Canlılar içinde sevgiye en çok ihtiyacı olan da yine insandır diye düşünüyorum. İnsanı meydana getiren temel elementlerin içinde sevgi ( aşk) sayılmıyor ama insanın fiziksel ve biyolojik ihtiyaçlarından çok daha fazla sevmeye, sevilmeye ihtiyacı var. İnsani ilişkilerin bozulduğu durumlarda en temel sebeb sevgi eksikliğidir. Ya anne babaların göstermediği, göstermeye fırsat bulamadığı sevgi ya öğretmenin göstermekten imtina ettiği sevgi.
Görev yaptığım bir okulda devamsızlık problemi olan bir öğrenciyi çağırarak velisinin okula gelmesinin gerektiğini söyledim. Kızımız babasının işten izin alıp gelemeyeceğini söyledi. Ben de yarı şaka yarı ciddi velisinin gelmemesi durumunda sınıfta kalacağını söyledim. Küçük kız odamdan çıkarken iki elini de yana açıp ‘’ Beni niye kimse sevmiyor yaaaa’’ diye söylendiğini duydum. Hemen kızımızı tekrar geriye çağırarak ‘’ Bak böyle düşünmen doğru değil, annen baban seni kesinlikle çok seviyordur. Ancak hayat şartları bazen bu sevgiyi ifade etmeye bile fırsat vermeyebilir. Ama şunu unutma ben sizi çok seviyorum. Siz benim evladım hatta torunum sayılırsınız. Velin gelemese bile ben sana yardımcı olacağım. Unutma ben seni çok seviyorum.’’ Dediğimde yavrucağın yüzünde güller açmaya başladı. Gözleri öyle bir parıldadı ki….
Belki modernitenin getirdiği yaşam şartlarının bir sonucu olarak, başta çocuklarımız olmak üzere çevremizdeki insanlara yeterince sevgi gösteremiyoruz.

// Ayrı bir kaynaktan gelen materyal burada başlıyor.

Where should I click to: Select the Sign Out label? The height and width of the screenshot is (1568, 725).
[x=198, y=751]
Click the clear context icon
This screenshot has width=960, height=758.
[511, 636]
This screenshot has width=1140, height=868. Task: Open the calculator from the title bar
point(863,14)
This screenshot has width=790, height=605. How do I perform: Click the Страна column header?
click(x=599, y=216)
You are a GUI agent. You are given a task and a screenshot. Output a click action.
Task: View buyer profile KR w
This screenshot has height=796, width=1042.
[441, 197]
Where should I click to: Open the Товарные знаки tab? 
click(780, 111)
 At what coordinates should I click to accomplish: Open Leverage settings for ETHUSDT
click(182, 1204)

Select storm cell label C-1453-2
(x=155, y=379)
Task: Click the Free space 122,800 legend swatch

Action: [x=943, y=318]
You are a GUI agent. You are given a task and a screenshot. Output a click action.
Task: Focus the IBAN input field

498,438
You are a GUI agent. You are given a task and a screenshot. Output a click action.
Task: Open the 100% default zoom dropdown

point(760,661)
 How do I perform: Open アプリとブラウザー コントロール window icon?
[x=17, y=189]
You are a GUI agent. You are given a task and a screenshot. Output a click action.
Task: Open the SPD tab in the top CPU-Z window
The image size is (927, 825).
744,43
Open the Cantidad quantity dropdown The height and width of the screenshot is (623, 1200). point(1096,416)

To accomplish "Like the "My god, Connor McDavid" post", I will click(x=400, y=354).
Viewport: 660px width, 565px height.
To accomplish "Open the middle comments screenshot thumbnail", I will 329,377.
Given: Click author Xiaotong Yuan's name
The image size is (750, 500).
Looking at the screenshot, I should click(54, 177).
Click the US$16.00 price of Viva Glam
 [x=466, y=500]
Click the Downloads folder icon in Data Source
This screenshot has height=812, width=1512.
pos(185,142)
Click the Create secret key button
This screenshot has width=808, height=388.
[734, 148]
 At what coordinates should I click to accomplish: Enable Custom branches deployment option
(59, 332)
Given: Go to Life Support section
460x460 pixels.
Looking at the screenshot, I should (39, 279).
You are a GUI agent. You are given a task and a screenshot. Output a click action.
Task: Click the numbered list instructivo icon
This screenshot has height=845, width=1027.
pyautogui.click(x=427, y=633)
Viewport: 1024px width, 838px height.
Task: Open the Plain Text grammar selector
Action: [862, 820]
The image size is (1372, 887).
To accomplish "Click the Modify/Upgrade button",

Belki biz de beklediğimiz ve aradığımız sevgiyi bulamıyoruz. Bunun sonucu olarak sevginin boş bıraktığı yeri zıttı olan duygularla dolduruyoruz.
Bu durum, yaratılışında Allah’ın ruhu üflenen, dünyaya gelişine anne ve baba arasındaki aşkın sebep olduğu, anne baba ve ebeveynler için adeta mutluluk kaynağı olan insanın ruhsal ve zihinsel gelişiminde de aşka sevgiye ihtiyaç vardır. Eğer bu eksik olursa tıpkı gece ve gündüz gibi, ışık ve karanlık gibi aşkın yerini de kin, nefret, haset, öfke gibi duygular alır. Bu kötü duyguların olduğu toplumlarda huzur, ahenk refah olmaz.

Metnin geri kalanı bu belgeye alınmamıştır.